Role of Prostaglandin E Receptor Subtype 4 (EP4) in the Regulation of Triglyceride Metabolism

Abstract

Objectives: Hypertriglyceridemia is strongly associated with future risk of insulin resistance, diabetes and cardiovascular disease. Interestingly, it has been recently demonstrated that mice lacking cyclic AMP-responsive element-binding protein H (CREB-H) showed higher plasma triglyceride concentrations compared to wild-type mice. As an upstream stimulating factor of CREB-H, prostaglandin E receptor subtype 4 (EP4) may participate in the regulation of triglyceride metabolism.

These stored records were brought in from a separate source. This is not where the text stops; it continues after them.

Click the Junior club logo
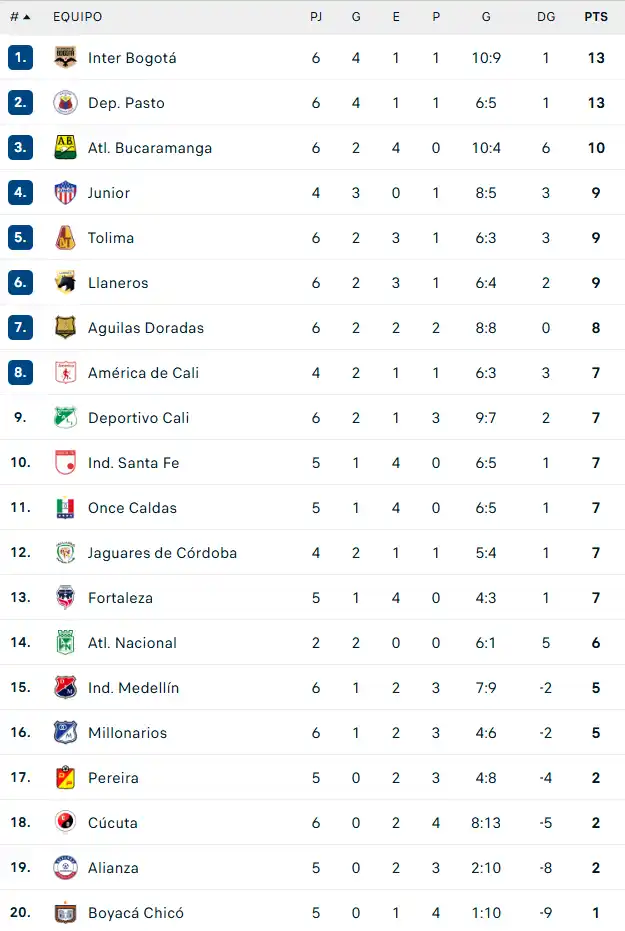Viewport: 625px width, 931px height. tap(65, 192)
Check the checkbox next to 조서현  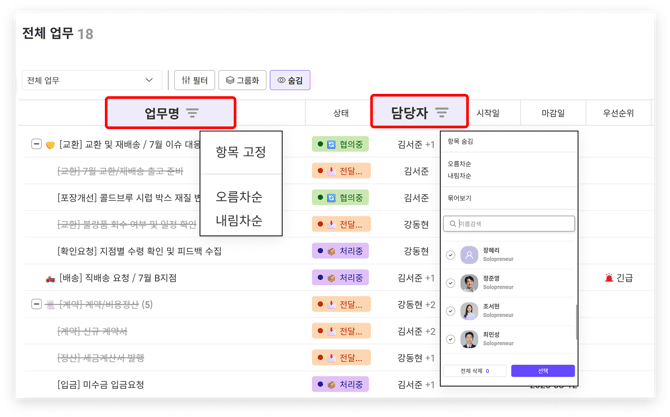(451, 312)
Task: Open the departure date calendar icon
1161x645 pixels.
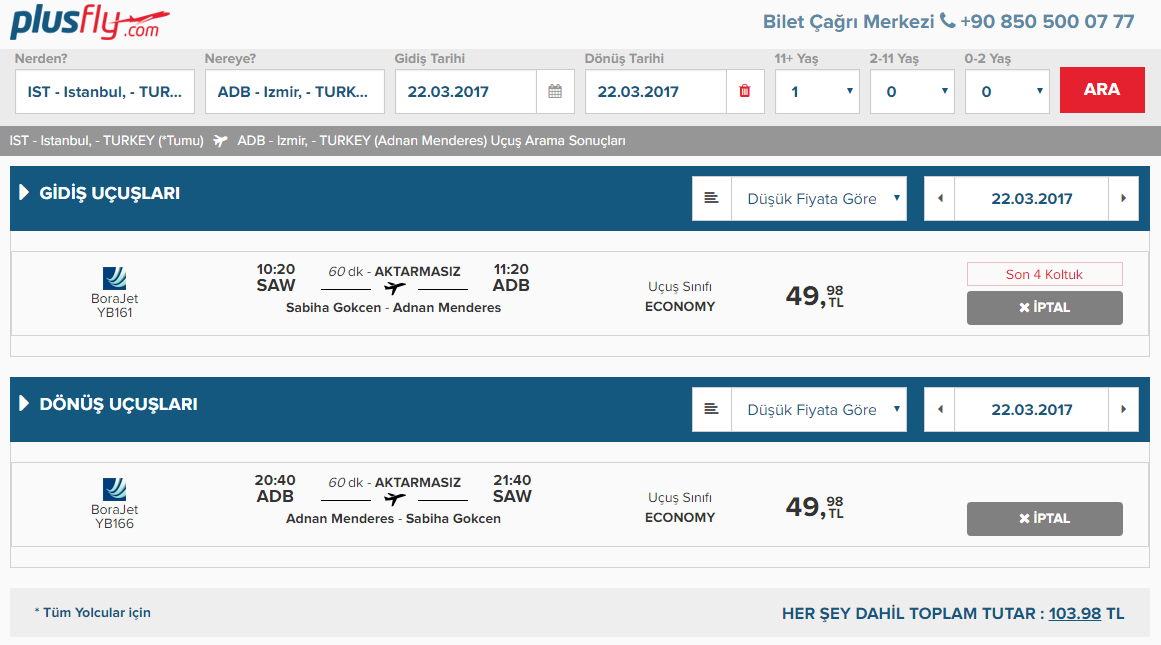Action: click(555, 92)
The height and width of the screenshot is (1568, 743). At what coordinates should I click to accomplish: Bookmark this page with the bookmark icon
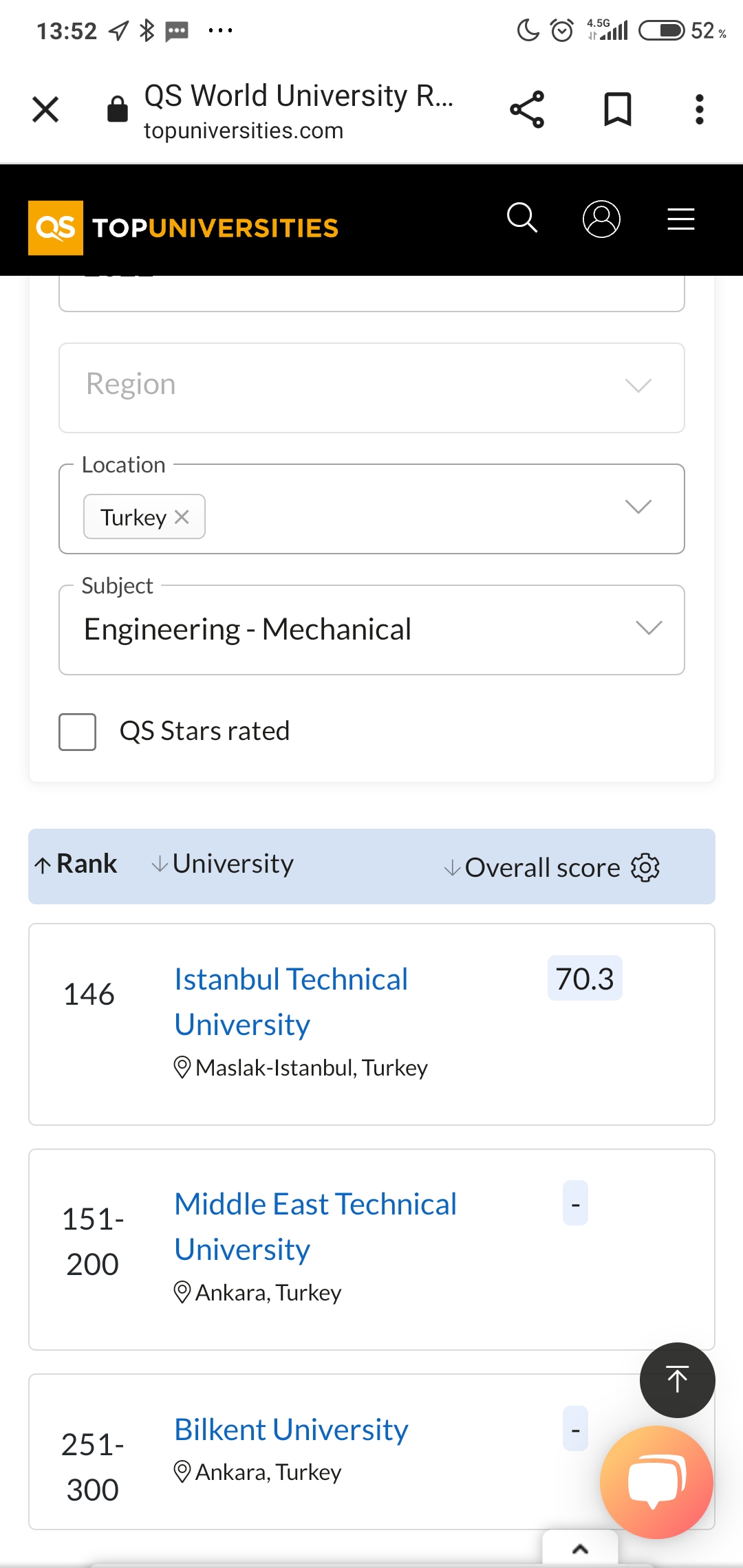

Thus, we tested whether or not deletion of EP4 influences triglyceride metabolism, and if so, to explore the underlying mechanisms. Methods: EP4 wild-type and knockout mice were put on a high-fat diet (HFD) for thirty weeks and changes in plasma triglycerides were monitored. The impact of EP4 deletion on the ability to synthesize hepatic very low density lipoprotein (VLDL)-triglyceride (TG) and intestinal chylomicron (CM)-TG, as well as the ability to clear TG during HFD was examined. Lipoprotein lipase (LPL) activity and mRNA expression of LPL and CD36 in brown adipose tissue (BAT) were determined by fluorometric assay kit and quantitative polymerase chain reaction (Q-PCR), respectively. Results: After thirty weeks of high-fat diet, EP4 knockout mice had a higher plasma TG level than wild-type mice. The deletion of EP4 did not influence hepatic VLDL-TG production or intestinal CM-TG synthesis but impaired TG clearance rate. EP4 knockout mice had a decreased mRNA expression and activity of LPL in their BAT, suggesting impaired hydrolysis and uptake of triglycerides in this tissue. Moreover, EP4 knockout mice had a reduced expression of CD36 in BAT, which may indicate that the uptake of fatty acids is impaired. Conclusions: Deletion of EP4 in high-fat fed mice resulted in hypertriglyceridemia. The hypertriglyceridemia that accompanies EP4 deficiency is the result of impaired TG clearance, attributed to reduced mRNA expression of LPL and CD36, and impaired LPL activity in BAT. The results indicate that EP4 plays a critical role in systemic lipid homeostasis.